Use Liouvilles theorem and the fundamental theorem of calculus to prove that for an entire function $f$, if there exists $M \in \mathbb R: Re(f(z)) \leq M$ $ \forall z \in \mathbb C $,
then $f$ is identically constant on all of $\mathbb C$
My solution:
Consider an auxiliary function $ g(z)= e ^{f(z)} $, where $f(z)= u(x,y)+iv(x,y)$ so we have
$g(z)=e^{u(x,y)+iv(x,y)}$ where $e^{iv(x,y)}=1$ as it is a unit circle and $e^{u(x,y)}\geq e^M$
Using Liouville g'(z)=0 and is constant $\implies$ g is bounded, and hence f is bounded since $f=e^g$
$\implies$ f is identically constant on all of $\mathbb C$
Could someone please tell me if my solution is correct or not and if not, where have I gone wrong?
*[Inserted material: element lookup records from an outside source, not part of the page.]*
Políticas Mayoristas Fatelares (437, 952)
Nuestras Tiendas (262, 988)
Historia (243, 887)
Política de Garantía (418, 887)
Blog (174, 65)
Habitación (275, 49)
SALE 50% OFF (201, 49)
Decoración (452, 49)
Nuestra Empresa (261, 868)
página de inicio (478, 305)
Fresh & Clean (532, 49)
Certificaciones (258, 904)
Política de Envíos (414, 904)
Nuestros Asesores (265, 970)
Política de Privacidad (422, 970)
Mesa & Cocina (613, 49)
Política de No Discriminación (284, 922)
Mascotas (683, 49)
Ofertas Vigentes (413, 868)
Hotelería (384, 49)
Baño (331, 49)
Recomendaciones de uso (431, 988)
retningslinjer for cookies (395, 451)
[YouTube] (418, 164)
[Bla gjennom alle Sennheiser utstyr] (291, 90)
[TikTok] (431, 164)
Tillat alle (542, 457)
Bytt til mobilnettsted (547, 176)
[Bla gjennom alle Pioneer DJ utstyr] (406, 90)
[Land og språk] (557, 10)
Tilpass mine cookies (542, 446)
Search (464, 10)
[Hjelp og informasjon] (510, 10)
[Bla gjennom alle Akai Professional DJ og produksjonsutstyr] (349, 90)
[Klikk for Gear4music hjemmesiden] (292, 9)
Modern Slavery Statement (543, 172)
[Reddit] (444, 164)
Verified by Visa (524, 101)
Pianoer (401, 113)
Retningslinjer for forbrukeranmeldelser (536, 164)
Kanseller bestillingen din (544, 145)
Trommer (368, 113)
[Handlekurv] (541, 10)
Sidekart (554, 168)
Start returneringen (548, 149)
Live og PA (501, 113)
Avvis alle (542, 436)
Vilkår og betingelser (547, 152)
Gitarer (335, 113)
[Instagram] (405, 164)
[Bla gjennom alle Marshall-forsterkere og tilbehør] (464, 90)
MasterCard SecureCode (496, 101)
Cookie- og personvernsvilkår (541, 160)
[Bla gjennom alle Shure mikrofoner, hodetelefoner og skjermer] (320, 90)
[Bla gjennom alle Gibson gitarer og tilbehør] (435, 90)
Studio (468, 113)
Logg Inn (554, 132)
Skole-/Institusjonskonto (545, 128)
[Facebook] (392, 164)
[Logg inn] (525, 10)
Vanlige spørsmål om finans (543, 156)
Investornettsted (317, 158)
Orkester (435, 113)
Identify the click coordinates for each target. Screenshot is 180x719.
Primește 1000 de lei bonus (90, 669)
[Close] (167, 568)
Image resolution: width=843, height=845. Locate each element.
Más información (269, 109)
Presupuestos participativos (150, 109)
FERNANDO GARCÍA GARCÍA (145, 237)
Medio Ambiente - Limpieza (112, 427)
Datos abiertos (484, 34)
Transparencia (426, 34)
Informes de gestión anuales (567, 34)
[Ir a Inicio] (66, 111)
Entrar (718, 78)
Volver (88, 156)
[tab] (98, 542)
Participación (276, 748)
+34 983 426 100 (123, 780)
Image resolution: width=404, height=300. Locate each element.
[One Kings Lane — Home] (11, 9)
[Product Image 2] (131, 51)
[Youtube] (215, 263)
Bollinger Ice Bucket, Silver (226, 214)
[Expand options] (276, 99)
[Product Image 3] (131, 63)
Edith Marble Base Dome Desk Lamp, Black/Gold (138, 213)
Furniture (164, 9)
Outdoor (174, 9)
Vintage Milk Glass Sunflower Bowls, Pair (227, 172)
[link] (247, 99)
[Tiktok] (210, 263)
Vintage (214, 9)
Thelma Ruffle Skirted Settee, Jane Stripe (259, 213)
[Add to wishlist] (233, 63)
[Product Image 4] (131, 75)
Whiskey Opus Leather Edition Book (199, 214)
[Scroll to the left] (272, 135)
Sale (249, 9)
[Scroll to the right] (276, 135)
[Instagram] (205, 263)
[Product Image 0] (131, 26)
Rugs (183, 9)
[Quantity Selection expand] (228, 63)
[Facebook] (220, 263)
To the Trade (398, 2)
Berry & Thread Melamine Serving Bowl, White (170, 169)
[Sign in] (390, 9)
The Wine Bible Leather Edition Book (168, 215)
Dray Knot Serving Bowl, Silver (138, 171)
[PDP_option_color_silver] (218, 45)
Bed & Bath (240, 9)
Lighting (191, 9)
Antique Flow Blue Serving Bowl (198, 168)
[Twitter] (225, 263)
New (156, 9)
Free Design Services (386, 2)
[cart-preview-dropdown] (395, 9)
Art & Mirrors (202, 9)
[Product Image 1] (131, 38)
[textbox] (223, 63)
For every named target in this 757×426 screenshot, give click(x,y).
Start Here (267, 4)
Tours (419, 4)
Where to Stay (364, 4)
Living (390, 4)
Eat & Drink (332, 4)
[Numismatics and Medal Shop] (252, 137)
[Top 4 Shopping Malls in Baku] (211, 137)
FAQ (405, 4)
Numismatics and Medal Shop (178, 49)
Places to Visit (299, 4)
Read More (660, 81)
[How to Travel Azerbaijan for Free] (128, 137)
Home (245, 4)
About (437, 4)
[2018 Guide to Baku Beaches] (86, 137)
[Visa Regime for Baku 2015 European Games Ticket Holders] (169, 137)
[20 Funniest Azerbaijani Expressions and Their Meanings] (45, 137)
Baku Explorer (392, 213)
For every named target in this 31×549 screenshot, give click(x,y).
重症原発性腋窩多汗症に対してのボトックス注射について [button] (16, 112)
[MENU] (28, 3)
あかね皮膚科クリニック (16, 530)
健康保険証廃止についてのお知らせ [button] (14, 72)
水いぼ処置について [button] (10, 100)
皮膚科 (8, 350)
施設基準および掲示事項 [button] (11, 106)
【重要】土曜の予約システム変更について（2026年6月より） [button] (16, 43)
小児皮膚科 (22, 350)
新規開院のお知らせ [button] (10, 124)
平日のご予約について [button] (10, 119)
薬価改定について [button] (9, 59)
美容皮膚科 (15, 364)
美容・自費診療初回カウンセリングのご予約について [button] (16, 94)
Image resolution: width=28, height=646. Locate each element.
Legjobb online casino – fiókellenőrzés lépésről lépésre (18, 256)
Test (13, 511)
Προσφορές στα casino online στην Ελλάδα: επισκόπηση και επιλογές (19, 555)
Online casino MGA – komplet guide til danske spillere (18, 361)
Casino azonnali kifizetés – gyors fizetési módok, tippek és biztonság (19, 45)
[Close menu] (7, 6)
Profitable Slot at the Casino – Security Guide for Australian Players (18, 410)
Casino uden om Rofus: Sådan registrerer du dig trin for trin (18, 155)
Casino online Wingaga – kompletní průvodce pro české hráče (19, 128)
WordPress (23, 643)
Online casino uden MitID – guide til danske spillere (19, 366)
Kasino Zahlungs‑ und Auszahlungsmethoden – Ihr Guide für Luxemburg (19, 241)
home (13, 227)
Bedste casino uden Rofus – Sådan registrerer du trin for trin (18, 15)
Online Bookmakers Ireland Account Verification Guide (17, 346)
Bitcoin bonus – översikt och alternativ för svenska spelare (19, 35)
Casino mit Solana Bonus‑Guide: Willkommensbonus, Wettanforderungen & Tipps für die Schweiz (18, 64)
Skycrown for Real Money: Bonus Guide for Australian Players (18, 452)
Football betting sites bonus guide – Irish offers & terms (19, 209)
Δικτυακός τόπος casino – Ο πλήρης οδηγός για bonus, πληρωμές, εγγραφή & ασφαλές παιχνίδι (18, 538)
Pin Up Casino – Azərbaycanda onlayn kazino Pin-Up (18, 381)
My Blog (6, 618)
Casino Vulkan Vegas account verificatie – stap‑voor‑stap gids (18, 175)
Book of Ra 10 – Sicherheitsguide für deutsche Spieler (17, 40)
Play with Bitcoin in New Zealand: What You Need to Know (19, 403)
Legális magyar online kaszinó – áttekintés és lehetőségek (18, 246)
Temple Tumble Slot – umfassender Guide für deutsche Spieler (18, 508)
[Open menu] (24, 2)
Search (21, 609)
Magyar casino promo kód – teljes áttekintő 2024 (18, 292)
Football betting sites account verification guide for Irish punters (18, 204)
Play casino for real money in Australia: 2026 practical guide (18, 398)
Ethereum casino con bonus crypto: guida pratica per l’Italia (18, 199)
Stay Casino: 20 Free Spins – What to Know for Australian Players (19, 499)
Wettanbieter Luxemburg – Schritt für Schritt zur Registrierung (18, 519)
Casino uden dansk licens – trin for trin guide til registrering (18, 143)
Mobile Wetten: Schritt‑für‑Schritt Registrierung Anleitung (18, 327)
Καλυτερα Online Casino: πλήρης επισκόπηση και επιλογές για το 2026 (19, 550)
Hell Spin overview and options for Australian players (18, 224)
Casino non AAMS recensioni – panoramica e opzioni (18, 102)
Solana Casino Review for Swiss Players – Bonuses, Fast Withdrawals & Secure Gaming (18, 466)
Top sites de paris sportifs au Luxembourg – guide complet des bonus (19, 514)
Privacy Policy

Help much appreciated. Many thanks
This is basically on the right lines though the way you've written it, there are a few mistakes.
Yeah, let $g(z) = e^{f(x)}$, then as $f$ is holomorphic on $\mathbb{C}$ so is $g$.
Then $||g(z)|| = ||e^{f(z)}|| = ||e^{Re(f(z))}|| \leqslant e^M $ which is finite.
So $g$ is holomorphic and bounded on $\mathbb{C}$, so by Liouville's theorem, $g(z)$ is a constant, say $\alpha$. We note $\alpha$ cannot be zero.
So then $f(z) = $log$(g(z)) = $log$(\alpha) = $ constant, as even though log is multivalued on $\mathbb{C}$, we are given that $f$ is holomorphic so $f$ cannot take values $2\pi i$ away from each other only.
As an easy (hopefully) exercise you might like to now prove the same result for a holomorphic function with bounded imaginary part.